Dit is een reeks indicatoren, ontwikkeld door María José Díaz-Aguado, hoogleraar onderwijspsychologie aan de Complutense Universiteit van Madrid, die ons in staat stellen de realiteit van co-existentie in onderwijscentra effectief te analyseren en de basis te leggen voor het ontwikkelen van acties die deze verbeteren.
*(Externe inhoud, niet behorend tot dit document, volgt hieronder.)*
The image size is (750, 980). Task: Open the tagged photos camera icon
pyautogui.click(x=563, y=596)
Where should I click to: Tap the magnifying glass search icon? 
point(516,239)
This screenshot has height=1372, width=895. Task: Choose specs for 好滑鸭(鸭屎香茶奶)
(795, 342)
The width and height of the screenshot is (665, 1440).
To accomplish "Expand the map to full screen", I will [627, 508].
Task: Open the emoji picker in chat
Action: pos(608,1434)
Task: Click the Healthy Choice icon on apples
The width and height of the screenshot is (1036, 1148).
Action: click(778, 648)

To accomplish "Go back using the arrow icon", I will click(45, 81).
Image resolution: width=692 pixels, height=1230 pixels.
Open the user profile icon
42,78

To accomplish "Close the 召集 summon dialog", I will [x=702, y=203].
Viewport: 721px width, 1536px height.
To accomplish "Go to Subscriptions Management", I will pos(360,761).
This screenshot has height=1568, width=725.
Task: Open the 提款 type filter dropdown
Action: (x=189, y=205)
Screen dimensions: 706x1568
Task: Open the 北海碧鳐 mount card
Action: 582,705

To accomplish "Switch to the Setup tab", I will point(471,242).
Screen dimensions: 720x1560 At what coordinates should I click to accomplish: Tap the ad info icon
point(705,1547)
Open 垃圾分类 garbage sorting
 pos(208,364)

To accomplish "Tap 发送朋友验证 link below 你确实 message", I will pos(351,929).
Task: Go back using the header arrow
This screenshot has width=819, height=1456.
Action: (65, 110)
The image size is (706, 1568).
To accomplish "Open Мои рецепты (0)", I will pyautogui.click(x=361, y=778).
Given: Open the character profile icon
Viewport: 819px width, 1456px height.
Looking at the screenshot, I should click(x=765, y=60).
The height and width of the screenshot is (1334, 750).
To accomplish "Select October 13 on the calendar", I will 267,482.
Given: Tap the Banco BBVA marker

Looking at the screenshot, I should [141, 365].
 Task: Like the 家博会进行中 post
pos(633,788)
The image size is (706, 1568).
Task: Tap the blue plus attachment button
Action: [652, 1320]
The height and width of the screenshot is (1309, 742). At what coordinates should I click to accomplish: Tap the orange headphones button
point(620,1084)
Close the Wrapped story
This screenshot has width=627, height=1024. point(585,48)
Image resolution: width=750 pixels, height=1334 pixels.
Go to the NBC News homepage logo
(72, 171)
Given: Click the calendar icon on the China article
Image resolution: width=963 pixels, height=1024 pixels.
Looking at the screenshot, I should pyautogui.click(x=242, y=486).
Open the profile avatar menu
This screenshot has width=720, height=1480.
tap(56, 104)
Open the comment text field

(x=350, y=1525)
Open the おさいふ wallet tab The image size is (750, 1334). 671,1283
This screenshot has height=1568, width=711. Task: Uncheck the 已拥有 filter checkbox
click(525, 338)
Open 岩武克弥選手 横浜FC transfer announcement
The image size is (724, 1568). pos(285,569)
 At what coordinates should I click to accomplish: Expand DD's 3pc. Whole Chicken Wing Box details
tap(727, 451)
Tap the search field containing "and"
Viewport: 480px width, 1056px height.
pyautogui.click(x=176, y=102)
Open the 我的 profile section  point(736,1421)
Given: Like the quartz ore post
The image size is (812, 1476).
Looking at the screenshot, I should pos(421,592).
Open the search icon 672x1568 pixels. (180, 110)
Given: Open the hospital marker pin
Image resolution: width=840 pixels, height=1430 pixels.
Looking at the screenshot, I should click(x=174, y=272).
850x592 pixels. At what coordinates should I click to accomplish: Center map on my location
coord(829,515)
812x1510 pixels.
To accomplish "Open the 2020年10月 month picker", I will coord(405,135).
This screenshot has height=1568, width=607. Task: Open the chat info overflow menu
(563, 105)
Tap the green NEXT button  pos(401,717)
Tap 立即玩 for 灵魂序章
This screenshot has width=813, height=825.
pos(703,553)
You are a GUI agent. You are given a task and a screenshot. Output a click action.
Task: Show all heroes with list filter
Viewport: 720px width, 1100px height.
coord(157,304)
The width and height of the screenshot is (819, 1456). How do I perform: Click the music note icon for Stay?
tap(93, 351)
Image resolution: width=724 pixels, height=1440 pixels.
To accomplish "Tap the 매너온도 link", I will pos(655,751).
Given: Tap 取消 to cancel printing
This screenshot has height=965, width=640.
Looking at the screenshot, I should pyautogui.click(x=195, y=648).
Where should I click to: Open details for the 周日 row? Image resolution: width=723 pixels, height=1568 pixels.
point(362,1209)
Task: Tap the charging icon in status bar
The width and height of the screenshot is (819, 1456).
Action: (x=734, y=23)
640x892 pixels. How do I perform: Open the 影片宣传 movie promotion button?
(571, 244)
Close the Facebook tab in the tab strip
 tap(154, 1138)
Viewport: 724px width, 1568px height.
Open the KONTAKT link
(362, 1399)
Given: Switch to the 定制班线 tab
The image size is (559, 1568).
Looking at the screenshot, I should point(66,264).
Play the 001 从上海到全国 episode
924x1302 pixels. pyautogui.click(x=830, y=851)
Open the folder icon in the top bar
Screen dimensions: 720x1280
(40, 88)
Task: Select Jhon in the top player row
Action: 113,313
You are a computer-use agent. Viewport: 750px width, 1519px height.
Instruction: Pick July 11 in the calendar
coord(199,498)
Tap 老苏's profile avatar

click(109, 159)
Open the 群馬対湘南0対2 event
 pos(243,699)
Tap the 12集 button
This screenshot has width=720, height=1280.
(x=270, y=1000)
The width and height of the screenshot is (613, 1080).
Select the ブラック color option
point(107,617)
In feite werden ze gebruikt als uitgangspunt voor de ‘Staatsstudie naar co-existentie van scholen in centra voor basisonderwijs’afgelopen mei gepresenteerd.
Deze indicatoren evalueren specifiek de kwaliteit van het samenleven vanuit verschillende perspectieven, relaties tussen gelijken, relaties tussen leraren en leerlingen, tussen scholen en gezinnen en de context van het samenleven op scholen.
Tijdens de plenaire zitting van het Observatorium, die voor de vijfde keer sinds 2020 bijeenkwam, werd ook aandacht besteed aan de voorbereiding van het nieuwe werkplan voor de periode 2024-2027, waaraan het ministerie al werkt, met als uitgangspunt de goede resultaten die zijn behaald door ons land over co-existentie in internationale rapporten zoals PISA of de conclusies van het onderzoek uitgevoerd op basisscholen.
Tijdens de bijeenkomst werd ook speciale nadruk gelegd op het belang van het emotionele welzijn van de onderwijsgemeenschap, als een belangrijk onderdeel van het versterken van het schoolklimaat en het leerproces.